CHARLES: If we’re headed for the dinner tonight what should we do?

MEL: Well if you’re going to the fancy dinner tonight, it starts at 7 so I won’t keep you too long. You can get there by cab, or taxi as you call them here. The taxi rank is over the road… that way. Or I’ve been told it’s a 20 minute walk, we don’t do that here! [laughter] If you’re in heals I suggest you get a cab.

CHARLES: I look forward to seeing you there. Thank you so much for all of your work, I feel more Australian than I could ever have expected.

MEL: Thanks [applause]

CHARLES: Thank you, Mel. As Mel can tell you one thing about Australians is that they never do anything in excess. [song - INXS - Need You Tonight] [applause]
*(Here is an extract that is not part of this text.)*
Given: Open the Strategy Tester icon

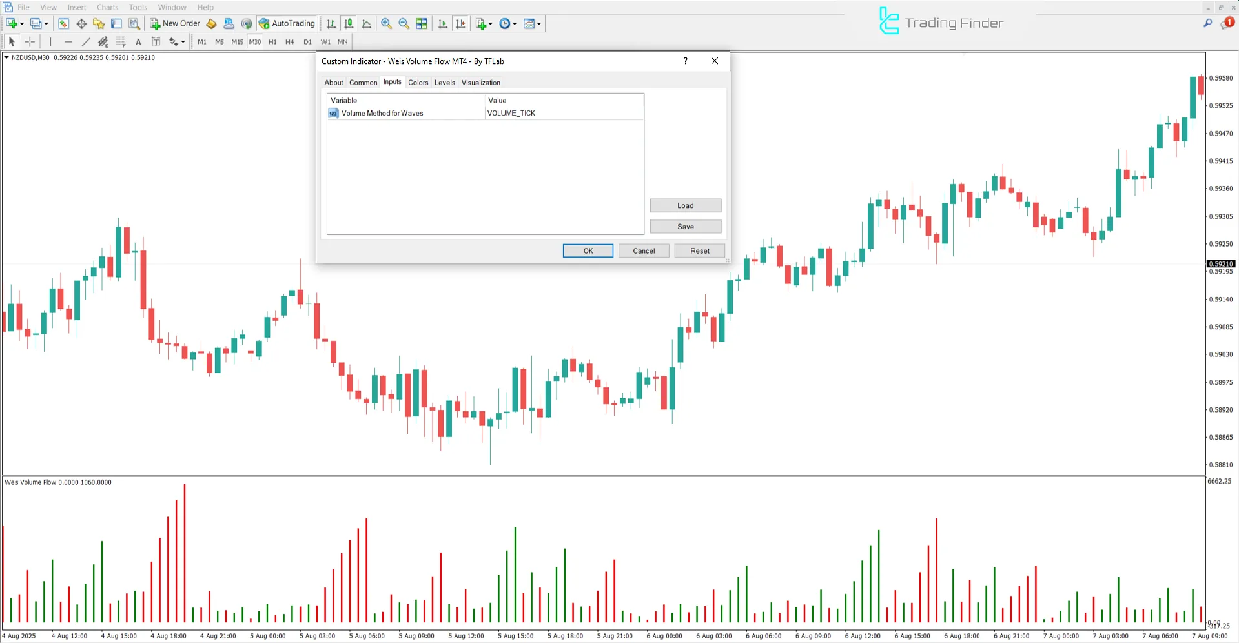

CHARLES: The music’s working then. [laughter] Now, before we close I want to read you just a little bit of a poem which was written to this conference, just this week, by a lady from Melbourne who simply calls herself “A Huntington’s Widow”. She was so inspired by what she saw here that she wrote these words: We don’t always know the terms the scientists may say but we treasure every word from them and praise the breakthroughs they bring our way so continue your wonderful programs as you help to spread the word again a great big thank you, the loudest you’ve ever heard. And so time’s boomerang has circled the Yarra river and returned, crashing through the walls of the Melbourne Conference Centre, to tell us that we must end our reporting on the world congress here in Melbourne. So all that is left for me is to thank my co-presenters, doctors Ed Wild, Jeff Carroll and Melanie Brinsmead; the outstanding Oz Buzz production team of Lee Young, Jeff McDonald, Chris Pourchot, Ben Ryan, Alex Censor and Julie Stout. And of course everyone at the Melbourne Convention Centre. But most of all, the audience, here in Melbourne and around the world. I hope that we have succeeded in some way, of our quest to move the world of communication between all the parts of the HD community into a global chapter. Because Huntington’s disease does not recognize borders or territories, so nor should we. On that note I would like to leave you with the words of the astronaut John-David Bartoe: “As I looked down, I saw a large river meandering slowly along for miles, passing from one country to another without stopping. I also saw huge forests, extending along several borders. And I watched the extent of one ocean touch the shores of separate continents. Two words leaped to mind as I looked down on all this: commonality and interdependence. We are all one world.” Goodnight.